**WHAT THE EXERCISE ASKS:** A faithful copy of the whole listing is required.

**DATA TO EXAMINE:**
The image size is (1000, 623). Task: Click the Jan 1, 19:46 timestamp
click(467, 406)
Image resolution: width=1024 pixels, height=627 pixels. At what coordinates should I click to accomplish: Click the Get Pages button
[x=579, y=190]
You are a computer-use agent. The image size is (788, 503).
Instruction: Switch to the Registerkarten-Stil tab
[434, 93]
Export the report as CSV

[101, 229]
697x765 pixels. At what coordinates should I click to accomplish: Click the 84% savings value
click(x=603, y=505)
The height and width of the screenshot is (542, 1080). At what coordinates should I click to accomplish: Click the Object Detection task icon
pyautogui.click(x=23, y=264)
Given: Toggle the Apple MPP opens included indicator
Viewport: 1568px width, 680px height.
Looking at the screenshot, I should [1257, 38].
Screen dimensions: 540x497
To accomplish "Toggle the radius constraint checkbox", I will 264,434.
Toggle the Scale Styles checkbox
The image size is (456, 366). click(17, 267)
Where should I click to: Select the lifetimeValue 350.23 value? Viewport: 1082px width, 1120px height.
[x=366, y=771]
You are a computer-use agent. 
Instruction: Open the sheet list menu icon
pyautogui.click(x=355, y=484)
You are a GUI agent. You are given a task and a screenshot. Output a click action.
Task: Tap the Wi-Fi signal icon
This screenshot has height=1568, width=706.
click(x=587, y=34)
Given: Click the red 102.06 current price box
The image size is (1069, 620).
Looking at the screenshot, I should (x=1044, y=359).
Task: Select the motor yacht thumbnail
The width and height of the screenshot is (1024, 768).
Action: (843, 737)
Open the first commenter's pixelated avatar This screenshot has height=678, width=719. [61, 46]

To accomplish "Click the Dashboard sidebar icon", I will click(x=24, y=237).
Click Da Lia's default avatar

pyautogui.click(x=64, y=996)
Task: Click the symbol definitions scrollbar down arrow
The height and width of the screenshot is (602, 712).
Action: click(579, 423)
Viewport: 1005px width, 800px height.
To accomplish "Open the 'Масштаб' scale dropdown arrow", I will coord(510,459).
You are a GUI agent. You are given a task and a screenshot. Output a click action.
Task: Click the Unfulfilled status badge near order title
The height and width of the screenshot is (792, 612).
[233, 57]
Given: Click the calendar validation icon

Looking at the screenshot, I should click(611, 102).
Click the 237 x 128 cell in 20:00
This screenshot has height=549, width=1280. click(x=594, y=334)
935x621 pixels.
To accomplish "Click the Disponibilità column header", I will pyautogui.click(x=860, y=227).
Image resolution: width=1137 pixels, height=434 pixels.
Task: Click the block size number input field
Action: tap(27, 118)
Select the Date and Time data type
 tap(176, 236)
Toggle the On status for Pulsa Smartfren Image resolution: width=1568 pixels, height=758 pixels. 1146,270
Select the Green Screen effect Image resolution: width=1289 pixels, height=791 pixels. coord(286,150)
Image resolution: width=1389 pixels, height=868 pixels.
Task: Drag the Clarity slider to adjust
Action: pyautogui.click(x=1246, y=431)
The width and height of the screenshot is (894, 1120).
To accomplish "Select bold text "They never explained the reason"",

**TASK RESULT:**
The image size is (1000, 623). Task: Click the Jan 1, 19:46 timestamp
click(467, 406)
Image resolution: width=1024 pixels, height=627 pixels. At what coordinates should I click to accomplish: Click the Get Pages button
[x=579, y=190]
You are a computer-use agent. The image size is (788, 503).
Instruction: Switch to the Registerkarten-Stil tab
[434, 93]
Export the report as CSV

[101, 229]
697x765 pixels. At what coordinates should I click to accomplish: Click the 84% savings value
click(x=603, y=505)
The height and width of the screenshot is (542, 1080). At what coordinates should I click to accomplish: Click the Object Detection task icon
pyautogui.click(x=23, y=264)
Given: Toggle the Apple MPP opens included indicator
Viewport: 1568px width, 680px height.
Looking at the screenshot, I should [1257, 38].
Screen dimensions: 540x497
To accomplish "Toggle the radius constraint checkbox", I will 264,434.
Toggle the Scale Styles checkbox
The image size is (456, 366). click(17, 267)
Where should I click to: Select the lifetimeValue 350.23 value? Viewport: 1082px width, 1120px height.
[x=366, y=771]
You are a computer-use agent. 
Instruction: Open the sheet list menu icon
pyautogui.click(x=355, y=484)
You are a GUI agent. You are given a task and a screenshot. Output a click action.
Task: Tap the Wi-Fi signal icon
This screenshot has height=1568, width=706.
click(x=587, y=34)
Given: Click the red 102.06 current price box
The image size is (1069, 620).
Looking at the screenshot, I should (x=1044, y=359).
Task: Select the motor yacht thumbnail
The width and height of the screenshot is (1024, 768).
Action: (843, 737)
Open the first commenter's pixelated avatar This screenshot has height=678, width=719. [61, 46]

To accomplish "Click the Dashboard sidebar icon", I will click(x=24, y=237).
Click Da Lia's default avatar

pyautogui.click(x=64, y=996)
Task: Click the symbol definitions scrollbar down arrow
The height and width of the screenshot is (602, 712).
Action: click(579, 423)
Viewport: 1005px width, 800px height.
To accomplish "Open the 'Масштаб' scale dropdown arrow", I will coord(510,459).
You are a GUI agent. You are given a task and a screenshot. Output a click action.
Task: Click the Unfulfilled status badge near order title
The height and width of the screenshot is (792, 612).
[233, 57]
Given: Click the calendar validation icon

Looking at the screenshot, I should click(611, 102).
Click the 237 x 128 cell in 20:00
This screenshot has height=549, width=1280. click(x=594, y=334)
935x621 pixels.
To accomplish "Click the Disponibilità column header", I will pyautogui.click(x=860, y=227).
Image resolution: width=1137 pixels, height=434 pixels.
Task: Click the block size number input field
Action: tap(27, 118)
Select the Date and Time data type
 tap(176, 236)
Toggle the On status for Pulsa Smartfren Image resolution: width=1568 pixels, height=758 pixels. 1146,270
Select the Green Screen effect Image resolution: width=1289 pixels, height=791 pixels. coord(286,150)
Image resolution: width=1389 pixels, height=868 pixels.
Task: Drag the Clarity slider to adjust
Action: pyautogui.click(x=1246, y=431)
The width and height of the screenshot is (894, 1120).
To accomplish "Select bold text "They never explained the reason"",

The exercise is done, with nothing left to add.